Normally, I would tie these two observations together with some sterling bit of insight but it’s not coming to me today. Baby Jesus playing with pencils and Josh White going to war. Maybe we should all pray that the Carvells and Joshes of the world can keep their innocence.
We have both granddaughters here this week. This means lots of TV. I think I've seen Polar Express about three times now. We made a gingerbread house and have been stepping on little balls of candy the size of BBs ever since. I'm thinking we might should have watched Polar Express that afternoon instead of making the gingerbread house.
Sarah is ten and last Sunday announced to the whole family that she doesn’t believe Santa is real. We all looked at each other and realized the jig is up. This leaves eight year-old Essie in a position to defend something she’s not entirely sure of either. A couple of days later, when we were alone, Essie looked me straight in the eye and asked, “Granny, do you believe in Santa?” I was a little surprised with myself when I immediately answered “yes” without hesitation or qualm.
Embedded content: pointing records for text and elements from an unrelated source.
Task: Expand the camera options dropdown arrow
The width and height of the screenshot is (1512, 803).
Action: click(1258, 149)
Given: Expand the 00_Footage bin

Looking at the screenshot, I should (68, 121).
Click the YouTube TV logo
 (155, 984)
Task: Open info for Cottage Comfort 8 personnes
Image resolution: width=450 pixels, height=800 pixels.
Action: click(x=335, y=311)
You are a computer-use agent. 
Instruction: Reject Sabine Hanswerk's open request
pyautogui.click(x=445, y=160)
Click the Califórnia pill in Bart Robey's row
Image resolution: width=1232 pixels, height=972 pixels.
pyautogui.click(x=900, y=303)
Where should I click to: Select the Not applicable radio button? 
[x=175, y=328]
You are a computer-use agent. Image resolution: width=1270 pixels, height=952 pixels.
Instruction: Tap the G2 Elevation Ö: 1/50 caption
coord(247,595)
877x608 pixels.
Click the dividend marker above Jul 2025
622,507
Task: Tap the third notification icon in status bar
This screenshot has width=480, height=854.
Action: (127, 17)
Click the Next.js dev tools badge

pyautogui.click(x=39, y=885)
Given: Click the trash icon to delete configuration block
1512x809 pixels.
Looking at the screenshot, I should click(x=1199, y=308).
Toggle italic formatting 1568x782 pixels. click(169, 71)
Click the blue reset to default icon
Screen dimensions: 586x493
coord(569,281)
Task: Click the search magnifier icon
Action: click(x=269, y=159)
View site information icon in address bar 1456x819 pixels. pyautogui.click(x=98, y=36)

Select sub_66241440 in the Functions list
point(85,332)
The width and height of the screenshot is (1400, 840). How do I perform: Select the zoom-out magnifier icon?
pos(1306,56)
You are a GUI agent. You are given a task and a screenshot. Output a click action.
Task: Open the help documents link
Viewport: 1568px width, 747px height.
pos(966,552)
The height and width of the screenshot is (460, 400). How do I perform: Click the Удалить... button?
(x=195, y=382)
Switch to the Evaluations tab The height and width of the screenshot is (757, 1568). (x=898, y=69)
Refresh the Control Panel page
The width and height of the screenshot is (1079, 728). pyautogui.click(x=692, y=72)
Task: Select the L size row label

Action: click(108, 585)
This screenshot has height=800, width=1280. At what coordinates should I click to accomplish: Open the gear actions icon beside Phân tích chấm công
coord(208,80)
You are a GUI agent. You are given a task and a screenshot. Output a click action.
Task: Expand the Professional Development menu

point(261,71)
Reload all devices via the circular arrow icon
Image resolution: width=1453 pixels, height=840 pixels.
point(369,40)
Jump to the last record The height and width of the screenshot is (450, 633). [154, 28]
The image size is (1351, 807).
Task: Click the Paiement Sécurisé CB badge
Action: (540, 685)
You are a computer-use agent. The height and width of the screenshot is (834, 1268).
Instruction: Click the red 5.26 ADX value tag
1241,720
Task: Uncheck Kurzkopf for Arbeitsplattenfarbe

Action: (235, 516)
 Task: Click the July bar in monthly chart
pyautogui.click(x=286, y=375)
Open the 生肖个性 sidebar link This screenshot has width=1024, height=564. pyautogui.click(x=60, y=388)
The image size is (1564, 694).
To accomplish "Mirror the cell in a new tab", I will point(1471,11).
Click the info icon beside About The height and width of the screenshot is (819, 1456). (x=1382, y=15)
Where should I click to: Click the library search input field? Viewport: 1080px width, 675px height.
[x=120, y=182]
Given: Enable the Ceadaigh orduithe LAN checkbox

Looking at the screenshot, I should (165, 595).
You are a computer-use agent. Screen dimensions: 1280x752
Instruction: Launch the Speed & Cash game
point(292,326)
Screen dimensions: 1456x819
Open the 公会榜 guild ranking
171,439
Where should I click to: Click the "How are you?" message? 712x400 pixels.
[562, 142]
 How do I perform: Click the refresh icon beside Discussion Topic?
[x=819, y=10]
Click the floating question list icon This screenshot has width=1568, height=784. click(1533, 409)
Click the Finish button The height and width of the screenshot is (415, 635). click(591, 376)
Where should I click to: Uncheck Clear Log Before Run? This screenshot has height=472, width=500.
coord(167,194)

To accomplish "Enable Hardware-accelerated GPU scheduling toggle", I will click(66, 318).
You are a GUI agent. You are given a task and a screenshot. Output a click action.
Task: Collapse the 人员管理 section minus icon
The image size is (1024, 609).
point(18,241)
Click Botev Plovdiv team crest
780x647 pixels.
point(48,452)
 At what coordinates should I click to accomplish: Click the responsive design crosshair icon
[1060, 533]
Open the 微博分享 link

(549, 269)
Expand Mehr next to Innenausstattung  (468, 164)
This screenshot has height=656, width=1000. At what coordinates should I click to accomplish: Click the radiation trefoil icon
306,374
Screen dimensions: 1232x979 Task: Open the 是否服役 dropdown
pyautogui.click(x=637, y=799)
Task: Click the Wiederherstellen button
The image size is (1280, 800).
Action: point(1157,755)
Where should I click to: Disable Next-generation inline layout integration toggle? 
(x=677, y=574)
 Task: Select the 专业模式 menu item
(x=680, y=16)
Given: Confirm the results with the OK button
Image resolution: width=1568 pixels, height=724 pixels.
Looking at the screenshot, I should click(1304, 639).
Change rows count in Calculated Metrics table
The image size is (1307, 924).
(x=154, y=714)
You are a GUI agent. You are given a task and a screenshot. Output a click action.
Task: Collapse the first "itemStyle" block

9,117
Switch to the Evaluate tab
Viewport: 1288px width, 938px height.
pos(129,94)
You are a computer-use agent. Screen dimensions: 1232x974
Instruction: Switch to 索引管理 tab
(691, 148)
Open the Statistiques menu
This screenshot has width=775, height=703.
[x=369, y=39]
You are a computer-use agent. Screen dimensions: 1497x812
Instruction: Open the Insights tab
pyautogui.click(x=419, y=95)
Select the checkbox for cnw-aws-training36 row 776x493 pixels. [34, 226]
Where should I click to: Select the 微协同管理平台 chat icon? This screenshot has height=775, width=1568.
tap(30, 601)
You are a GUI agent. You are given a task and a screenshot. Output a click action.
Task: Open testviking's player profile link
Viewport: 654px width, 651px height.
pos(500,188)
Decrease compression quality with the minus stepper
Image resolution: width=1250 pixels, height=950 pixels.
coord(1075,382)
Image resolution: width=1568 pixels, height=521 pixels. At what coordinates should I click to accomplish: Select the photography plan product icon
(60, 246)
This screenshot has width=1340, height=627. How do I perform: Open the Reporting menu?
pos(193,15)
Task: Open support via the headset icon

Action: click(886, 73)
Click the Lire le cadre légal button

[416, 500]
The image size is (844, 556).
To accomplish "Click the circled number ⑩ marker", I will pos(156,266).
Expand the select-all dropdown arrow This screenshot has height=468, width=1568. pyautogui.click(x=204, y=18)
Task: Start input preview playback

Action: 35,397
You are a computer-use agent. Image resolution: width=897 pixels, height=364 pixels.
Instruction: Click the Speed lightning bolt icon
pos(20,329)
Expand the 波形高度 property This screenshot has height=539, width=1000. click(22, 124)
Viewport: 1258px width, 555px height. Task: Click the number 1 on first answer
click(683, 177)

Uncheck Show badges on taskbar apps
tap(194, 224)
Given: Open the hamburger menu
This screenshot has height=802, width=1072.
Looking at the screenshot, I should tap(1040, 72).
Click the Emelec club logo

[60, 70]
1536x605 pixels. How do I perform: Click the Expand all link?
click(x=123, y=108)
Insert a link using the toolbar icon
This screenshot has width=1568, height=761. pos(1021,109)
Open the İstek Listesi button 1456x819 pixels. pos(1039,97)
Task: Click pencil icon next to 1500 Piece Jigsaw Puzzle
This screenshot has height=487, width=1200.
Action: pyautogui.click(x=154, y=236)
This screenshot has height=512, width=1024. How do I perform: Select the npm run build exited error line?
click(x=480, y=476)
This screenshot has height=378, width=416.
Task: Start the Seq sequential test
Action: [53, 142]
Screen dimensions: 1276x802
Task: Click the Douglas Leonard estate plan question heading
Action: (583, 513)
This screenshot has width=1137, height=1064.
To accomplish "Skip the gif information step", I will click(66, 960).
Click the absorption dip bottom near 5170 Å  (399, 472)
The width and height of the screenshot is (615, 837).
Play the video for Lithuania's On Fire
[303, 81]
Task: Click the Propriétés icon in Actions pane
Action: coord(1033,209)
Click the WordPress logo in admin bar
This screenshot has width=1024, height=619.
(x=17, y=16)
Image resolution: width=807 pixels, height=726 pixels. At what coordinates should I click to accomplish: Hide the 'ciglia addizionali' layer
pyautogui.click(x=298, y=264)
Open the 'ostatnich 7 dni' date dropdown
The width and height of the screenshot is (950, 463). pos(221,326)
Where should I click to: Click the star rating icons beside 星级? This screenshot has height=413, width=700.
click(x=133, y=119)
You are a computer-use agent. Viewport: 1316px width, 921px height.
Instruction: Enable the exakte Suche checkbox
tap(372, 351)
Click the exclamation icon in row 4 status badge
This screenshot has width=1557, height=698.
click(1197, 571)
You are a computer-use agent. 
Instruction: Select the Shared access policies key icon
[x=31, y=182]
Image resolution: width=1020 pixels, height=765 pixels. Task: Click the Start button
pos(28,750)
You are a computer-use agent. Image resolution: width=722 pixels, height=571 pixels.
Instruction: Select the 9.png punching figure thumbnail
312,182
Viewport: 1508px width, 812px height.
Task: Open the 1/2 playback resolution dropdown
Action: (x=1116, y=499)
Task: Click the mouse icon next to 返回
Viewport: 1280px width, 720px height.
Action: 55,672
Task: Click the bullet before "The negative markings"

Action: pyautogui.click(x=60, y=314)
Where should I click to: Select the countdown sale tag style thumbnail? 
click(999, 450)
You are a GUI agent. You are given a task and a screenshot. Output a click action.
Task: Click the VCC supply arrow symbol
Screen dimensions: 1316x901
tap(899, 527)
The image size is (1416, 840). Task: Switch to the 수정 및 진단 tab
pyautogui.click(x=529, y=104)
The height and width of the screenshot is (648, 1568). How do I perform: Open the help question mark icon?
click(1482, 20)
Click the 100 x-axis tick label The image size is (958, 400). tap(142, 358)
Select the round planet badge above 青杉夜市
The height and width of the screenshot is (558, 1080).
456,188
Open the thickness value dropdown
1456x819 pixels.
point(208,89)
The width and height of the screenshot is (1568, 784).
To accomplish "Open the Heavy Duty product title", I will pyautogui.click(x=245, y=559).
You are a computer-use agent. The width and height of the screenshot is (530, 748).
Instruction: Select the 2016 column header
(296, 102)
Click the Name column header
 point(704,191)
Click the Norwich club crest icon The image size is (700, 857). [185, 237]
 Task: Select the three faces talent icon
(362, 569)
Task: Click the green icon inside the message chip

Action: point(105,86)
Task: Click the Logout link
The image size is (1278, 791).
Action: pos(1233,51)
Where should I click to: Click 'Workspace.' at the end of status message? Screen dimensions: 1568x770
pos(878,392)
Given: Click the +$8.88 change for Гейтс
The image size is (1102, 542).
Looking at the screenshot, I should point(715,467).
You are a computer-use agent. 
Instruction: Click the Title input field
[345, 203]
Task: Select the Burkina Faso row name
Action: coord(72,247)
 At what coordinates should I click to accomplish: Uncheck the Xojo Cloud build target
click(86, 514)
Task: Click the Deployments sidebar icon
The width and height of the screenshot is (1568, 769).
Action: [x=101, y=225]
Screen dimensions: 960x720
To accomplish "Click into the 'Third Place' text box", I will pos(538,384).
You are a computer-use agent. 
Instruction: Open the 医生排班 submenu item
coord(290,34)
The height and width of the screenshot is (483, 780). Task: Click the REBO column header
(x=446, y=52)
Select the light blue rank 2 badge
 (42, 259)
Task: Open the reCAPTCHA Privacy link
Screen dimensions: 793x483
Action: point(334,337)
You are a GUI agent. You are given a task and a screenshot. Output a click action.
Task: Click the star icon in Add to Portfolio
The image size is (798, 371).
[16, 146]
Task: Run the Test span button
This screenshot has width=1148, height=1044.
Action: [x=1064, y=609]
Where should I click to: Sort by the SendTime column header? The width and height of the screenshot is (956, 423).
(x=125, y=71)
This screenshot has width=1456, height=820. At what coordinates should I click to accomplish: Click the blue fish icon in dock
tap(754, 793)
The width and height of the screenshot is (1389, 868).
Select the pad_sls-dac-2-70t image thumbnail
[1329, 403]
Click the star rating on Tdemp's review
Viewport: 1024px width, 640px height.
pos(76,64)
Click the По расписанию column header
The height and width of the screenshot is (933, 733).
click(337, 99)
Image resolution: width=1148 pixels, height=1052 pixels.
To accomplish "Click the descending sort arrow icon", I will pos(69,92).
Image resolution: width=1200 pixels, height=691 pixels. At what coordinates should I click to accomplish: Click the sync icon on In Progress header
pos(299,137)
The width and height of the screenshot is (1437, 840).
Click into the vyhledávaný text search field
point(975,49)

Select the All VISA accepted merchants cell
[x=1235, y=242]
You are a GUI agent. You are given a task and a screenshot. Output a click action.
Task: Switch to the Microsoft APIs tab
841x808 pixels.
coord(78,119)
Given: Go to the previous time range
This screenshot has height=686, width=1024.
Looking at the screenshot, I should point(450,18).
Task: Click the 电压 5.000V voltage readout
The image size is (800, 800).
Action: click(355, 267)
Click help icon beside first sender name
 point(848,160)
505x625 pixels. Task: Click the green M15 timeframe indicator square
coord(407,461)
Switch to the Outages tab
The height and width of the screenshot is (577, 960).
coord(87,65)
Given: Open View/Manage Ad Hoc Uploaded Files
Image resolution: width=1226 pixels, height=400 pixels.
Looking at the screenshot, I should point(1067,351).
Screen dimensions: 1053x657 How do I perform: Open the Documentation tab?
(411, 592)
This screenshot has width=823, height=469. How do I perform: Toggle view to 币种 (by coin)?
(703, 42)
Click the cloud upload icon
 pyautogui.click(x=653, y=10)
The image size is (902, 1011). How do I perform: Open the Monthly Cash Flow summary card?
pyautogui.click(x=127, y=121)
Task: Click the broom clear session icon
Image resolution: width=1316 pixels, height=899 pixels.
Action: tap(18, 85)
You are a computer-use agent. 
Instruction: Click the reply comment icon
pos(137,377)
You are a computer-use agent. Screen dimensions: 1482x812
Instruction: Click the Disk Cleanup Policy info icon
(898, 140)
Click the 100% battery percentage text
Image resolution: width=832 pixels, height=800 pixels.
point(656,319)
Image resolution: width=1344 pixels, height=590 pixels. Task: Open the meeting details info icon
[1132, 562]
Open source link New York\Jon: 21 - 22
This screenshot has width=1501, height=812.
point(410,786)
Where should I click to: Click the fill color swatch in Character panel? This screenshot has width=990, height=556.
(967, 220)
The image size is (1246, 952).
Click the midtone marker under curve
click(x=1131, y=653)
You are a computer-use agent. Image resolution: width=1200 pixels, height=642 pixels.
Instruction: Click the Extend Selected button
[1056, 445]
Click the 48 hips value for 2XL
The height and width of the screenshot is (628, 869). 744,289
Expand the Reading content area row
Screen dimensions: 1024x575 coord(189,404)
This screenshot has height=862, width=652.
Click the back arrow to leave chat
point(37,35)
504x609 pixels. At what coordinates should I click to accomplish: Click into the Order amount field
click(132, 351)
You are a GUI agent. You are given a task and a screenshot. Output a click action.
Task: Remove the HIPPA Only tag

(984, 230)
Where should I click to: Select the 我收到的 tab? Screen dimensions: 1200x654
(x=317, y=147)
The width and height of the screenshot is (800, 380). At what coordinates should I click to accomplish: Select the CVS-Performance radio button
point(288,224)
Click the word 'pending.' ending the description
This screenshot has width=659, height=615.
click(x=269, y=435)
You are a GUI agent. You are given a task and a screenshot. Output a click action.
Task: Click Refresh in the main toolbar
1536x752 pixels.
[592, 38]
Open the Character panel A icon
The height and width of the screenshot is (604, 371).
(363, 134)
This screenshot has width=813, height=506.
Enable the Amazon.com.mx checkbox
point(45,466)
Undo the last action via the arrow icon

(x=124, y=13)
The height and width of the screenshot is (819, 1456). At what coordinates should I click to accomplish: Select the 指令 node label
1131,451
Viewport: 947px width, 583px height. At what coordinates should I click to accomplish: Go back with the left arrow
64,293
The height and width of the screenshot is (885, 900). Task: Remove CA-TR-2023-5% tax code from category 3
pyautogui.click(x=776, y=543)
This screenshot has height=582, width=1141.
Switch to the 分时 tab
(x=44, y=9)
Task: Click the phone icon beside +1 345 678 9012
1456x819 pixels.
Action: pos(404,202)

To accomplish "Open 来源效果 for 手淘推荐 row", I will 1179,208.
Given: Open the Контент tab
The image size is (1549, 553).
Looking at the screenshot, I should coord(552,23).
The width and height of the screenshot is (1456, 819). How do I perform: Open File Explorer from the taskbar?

Of course I believe in Santa. Everything about Christmas is magical. NONE of it makes sense. I stand up every Sunday morning to say I believe Jesus was born of a virgin and that he is equally God and human. That certainly requires a greater suspension of logic than a generous man in a red suit with flying reindeer. “Believe” doesn't require any proof. It means you can think something is true even when it doesn’t make sense. Santa Claus is small potatoes compared to some of the other stuff God can do.
Lately, some of my conservative and fundamentalist brethren have taken to saying the magic doesn’t exits and Santa is a pagan symbol. I say, "Get a Life." Santa poses no threat to the God I believe. My God can handle Santa. Relax.
What is this whole Christmas thing, if not magic? Christmas is magical in the best sense of the word. A bunch of tired humans gather in church sanctuaries and leave their worries behind. No job? No money? Facing serious illness? At odds with someone else? Suddenly troubles are fleeting and left at the Narthex door. Magic.
On Christmas, more than any other day, we realize a powerful and loving God is in charge of things. God loves us all enough to do things that defy logic and physics. A child is born of a virgin. Then later comes back from the dead. At Christmas we are reminded that anything is possible to God.
Somewhere in the midst of our ponderings the sound of bells emerges and lends an ethereal background music to our soul-stirrings. We can’t explain anything. We don’t have to. All we have to do is release our inner child and believe.